The answer, I believe, is not to try to turn electric cars into long range roadtrip cars, because that's not their nature. Don't try to beat gasoline at its game -- it has a 100 year head start and a supremely good energy density.

This is part of why robocars are the answer for electrics. Use your electric around the city, where you drive the most. When you want a roadtrip, get a liquid fuel car. It can even be biofuel some day, rather than gasoline. The ability to just conveniently switch cars, which robocars can give, lets us use the right power train to match our desires for a given trip, not try to force one power train to do everything.

Some of the commentary on the Tesla Motors discussion forums seems to think that the market is showing that Tesla's long range cars are selling better than Nissan's short range LEAF. I'm sure we can sit back and watch the market continue that debate. The Infiniti version of the LEAF should provide more data there, since it's expected to be a short range luxury car, although Tesla data on different battery pack sizes, if it gets published, might also be interesting. (Right now, there are probably some people who would be happy with 40 kwh who bought a bigger pack to get their car faster, and I think we might still be a couple months away from that effect vanishing.)

The Harris Ranch Supercharger already has the congestion you describe; it was built as a single charging station as an early prototype, and it looks like they're a couple months off from finishing the 8 bay Supercharger station there. But this is a great failure mode to have compared to, say, Solyndra. Tesla is having minor growing pains, but there is nothing that is fundamentally hard to get right in the long run here.

I do think it would be good for Tesla to work on serving more locations instead of having huge numbers of charging stations in a small number of locations, but perhaps that will get better as time goes on. My suspicion is that a restaurant operator being offered 8 Supercharger bays of customers for their food might find that hard to turn down, whereas 2 Supercharger bays may not have enough impact on the bottom line to be worth thinking about the contract involved. Maybe the cutoffs aren't exactly there, but we may not yet have enough Teslas on the road for the critical mass that the typical business will find persuasive.

Are you saying you think it's unfortunate that Tesla elected to not permanently cut their Supercharger rate in half (which would have happened if they just adopted the Japanese CHAdeMO standard)?

Your concerns about freedom may mean that you may not want a Tesla in the next 6 months, but I think within a year or two the vaguely high end hotels are all going to decide they need to support overnight Tesla charging, at least in parts of the world where Teslas are popular. It probably doesn't take that many nights per year of losing Tesla owners' business to competitors before the $2k-$3k that the installation to charge one car will probably cost starts to look like a bargin. And there are probably starting to be enough hotels in California with charging stations that the ones without charging stations will start losing a bit of business.

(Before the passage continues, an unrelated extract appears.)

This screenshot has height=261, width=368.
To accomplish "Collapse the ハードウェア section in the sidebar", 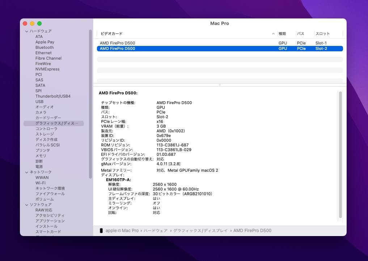I will (26, 31).
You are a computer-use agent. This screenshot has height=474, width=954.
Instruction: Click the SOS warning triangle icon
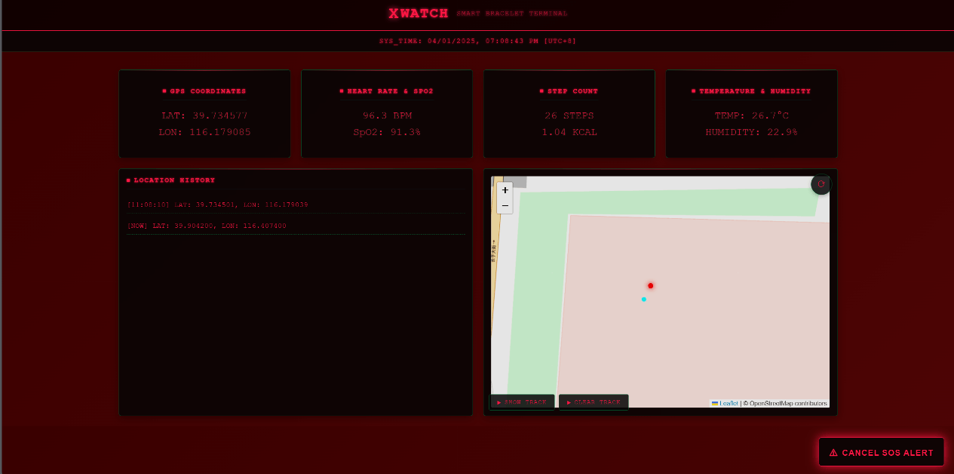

If you want to drive a car to Burning Man, though, that may get more challenging.

One other thing to put in perspective with the Supercharges is that I've seen a rumor that you can get four Supercharger locations for a million dollars. If that's true, building 500 Supercharger stations ought to cost about half what Massachusetts is going to spend to rehabilitate the Longfellow Bridge which carries the MBTA Red Line, pedestrian, bicycle, and automobile traffic across the Charles River between Boston and Cambridge. 500 Supercharger stations works out to just over 1 per hundred miles of Interstate highway over that whole system, which provides a minimal level of coverage, even if it's not quite the density you want. And Tesla might be able to eventually spend more than half the cost of a single bridge rehabilitation project on Superchargers, too.

If the typical gas station can cope with three or four grades of gas and sometimes also diesel, why do people assume electric vehicle charging can't have as many standards as fossil fuels?

Those Telsa superchargers are 90kw, so a bank of 10 is almost a megawatt -- hard to get in many places, and hard to provide reliably with solar. If there were thousands of electrics on I-5 it would be an immense project to supercharge them all in the middle of the central valley.

Yes, I understand how the giant battery of the Tesla wanted 90kw rather than 45kw (or in theory 60kw) from CHAdeMO, I just wish that work had started earlier to design a standard that could be shared. There is a version of 1772 that is supposed to come out doing 90kw, and presumably Tesla will have an adapter, but a single standard would help the network effect here.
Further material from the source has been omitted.